Another idea that springs to mind is a type of scam that works via the survivorship bias. The scammer gets 10000 email addresses, and sends 5000 an email predicting a stock will go up, and the other 5000 an email predicting the stock will go down. Once the result is out, they discard whichever half happened to get a wrong answer, and do it again. 2500 get an email saying a particular stock will go up, and 2500 see a predicition it will go down.

After doing this 10 times, the scammer has whittled down the 10000 email addresses into a handful of people who have now received a series of 10 miraculously accurate stock predictions. They are prime targets to fall victim to some fraudulent financial product.

A simpler version of the scam is to offer a service predicting the gender of unborn babies, with a money back guarantee if the prediction is wrong. You can legitimately keep 50% of all the money you receive.

Useful survivorship thinking

The survivorship effect explains why index trackers tend to outperform manual stock picking in the long term. The index naturally prunes off the less valuable stocks and brings on rising new ones.

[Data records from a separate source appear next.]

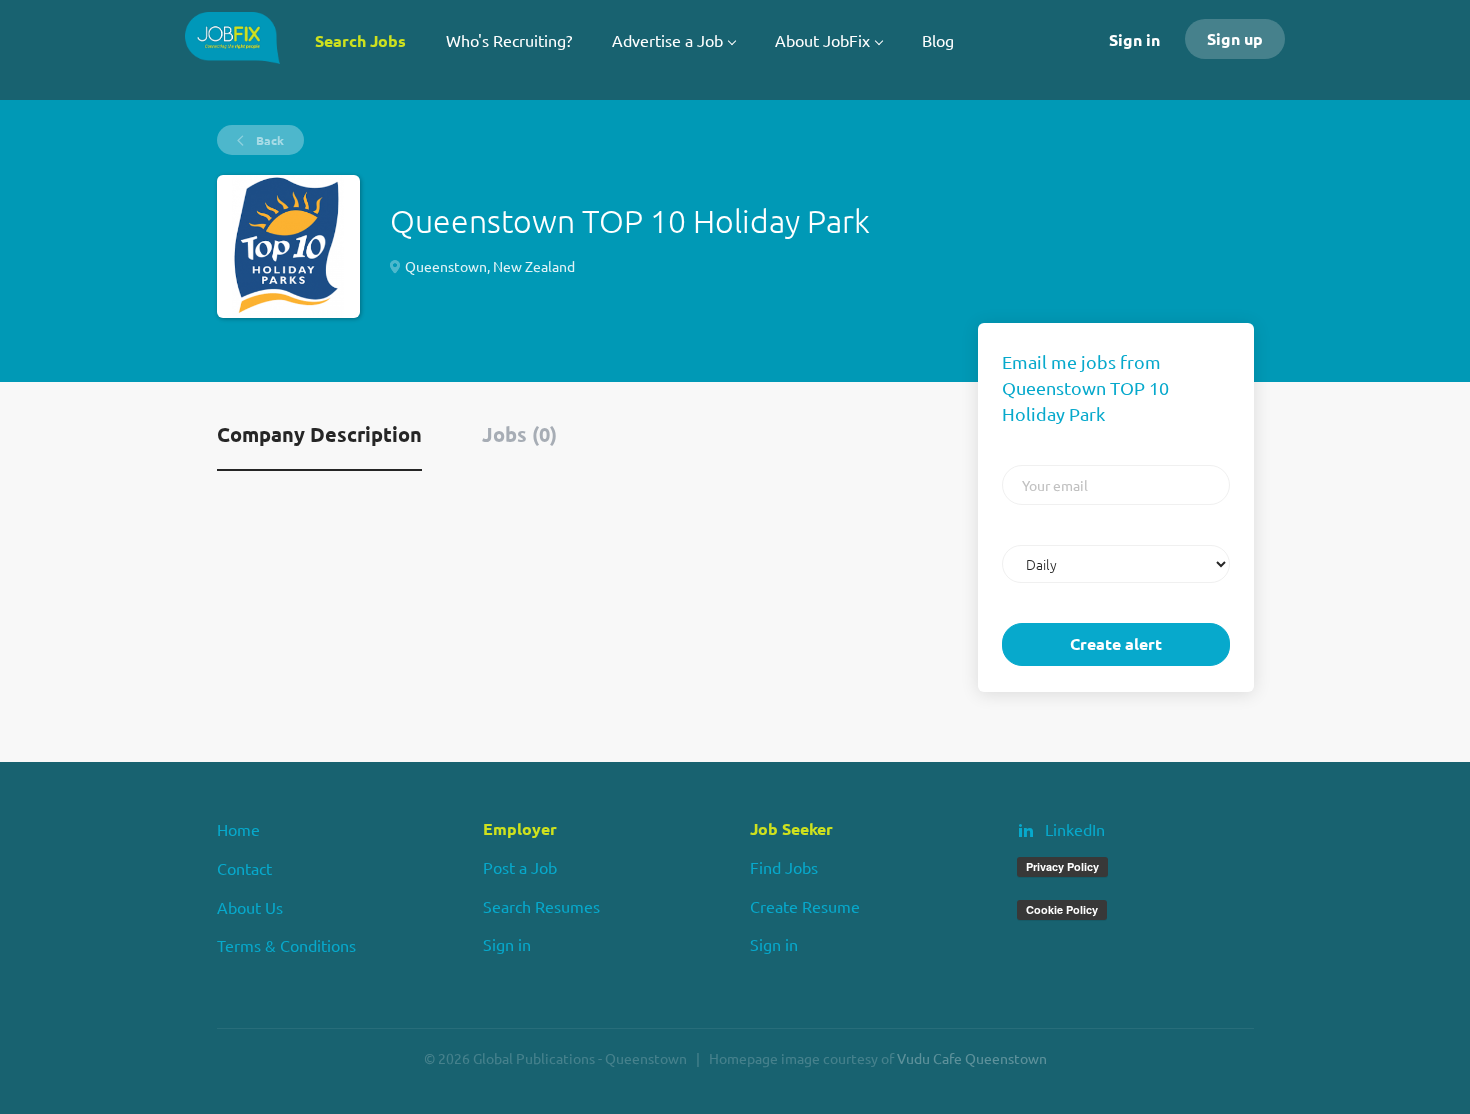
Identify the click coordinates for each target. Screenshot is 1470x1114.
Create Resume (805, 906)
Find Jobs (784, 867)
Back (268, 140)
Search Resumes (541, 906)
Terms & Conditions (286, 945)
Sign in (1134, 39)
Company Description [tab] (319, 434)
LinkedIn (1075, 829)
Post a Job (520, 867)
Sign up (1235, 38)
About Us (250, 907)
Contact (244, 868)
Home (238, 829)
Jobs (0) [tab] (519, 434)
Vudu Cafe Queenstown (972, 1058)
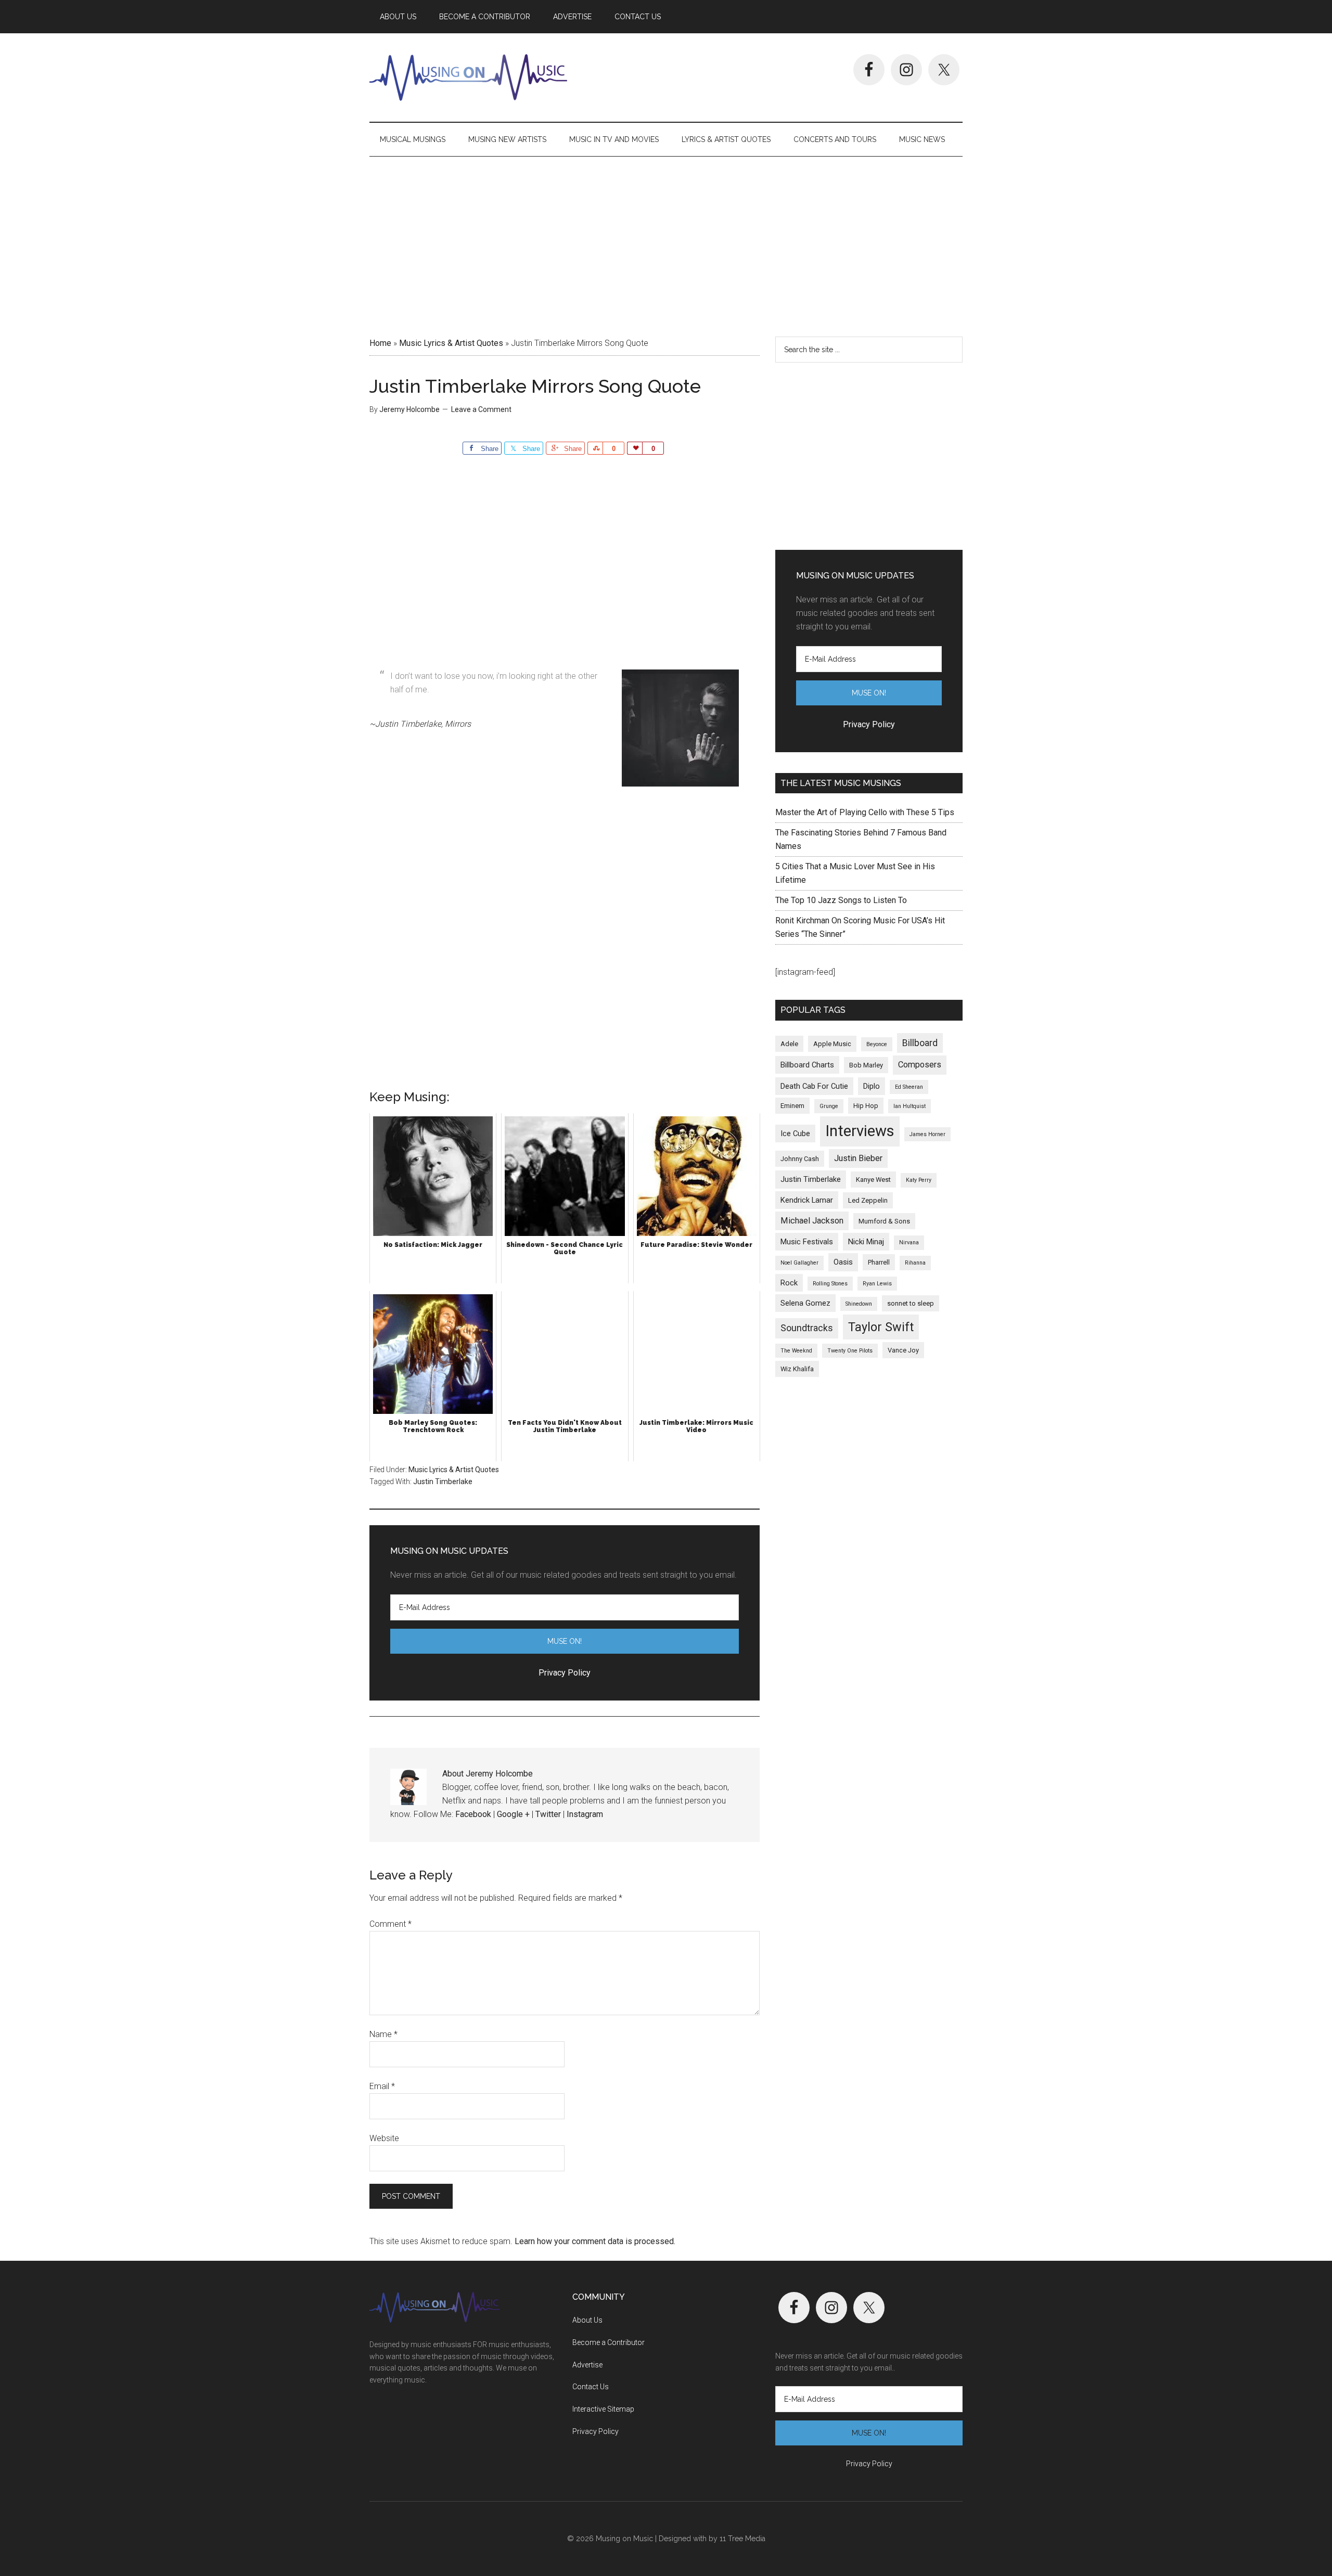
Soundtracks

It’s a view of the highest value stocks at any one time. Going further, the market can be seen as a set of recursive selection pressures that shape both the entities in it and the environment itself.

There are some useful implications of the survivorship effect for software development, in particular for testing and legacy software.

Manual and automated testing can both be seen as selection pressures that shape the development of software. The more pressures there are and the stronger they act, the more quickly the software will take on a desirable form.

Whilst legacy software is usually loathed by the developers who have to work on it, the business case for its continued use is clear. It’s been through a long survivorship process and demonstrated that it can do the job in an acceptable way. Replacing the legacy system with something new is not only immediately expensive in development costs. It also requires a fresh survivorship process to take place, not only to weed out weaknesses but also to produce a robust set of acceptance criteria (like bugs, these often only genuinely emerge from production use).

Intuitively, we know that software that has been in use for longer is likely to be more robust than newer software. This is because live use is the ultimate selection process for weeding out weaker parts of the system and keeping the stronger parts in check. This is a good argument for increasing the number of automated tests and emulating as much production work as possible in the tests: better to present only the survivors to real users, rather than let users select the survivors themselves.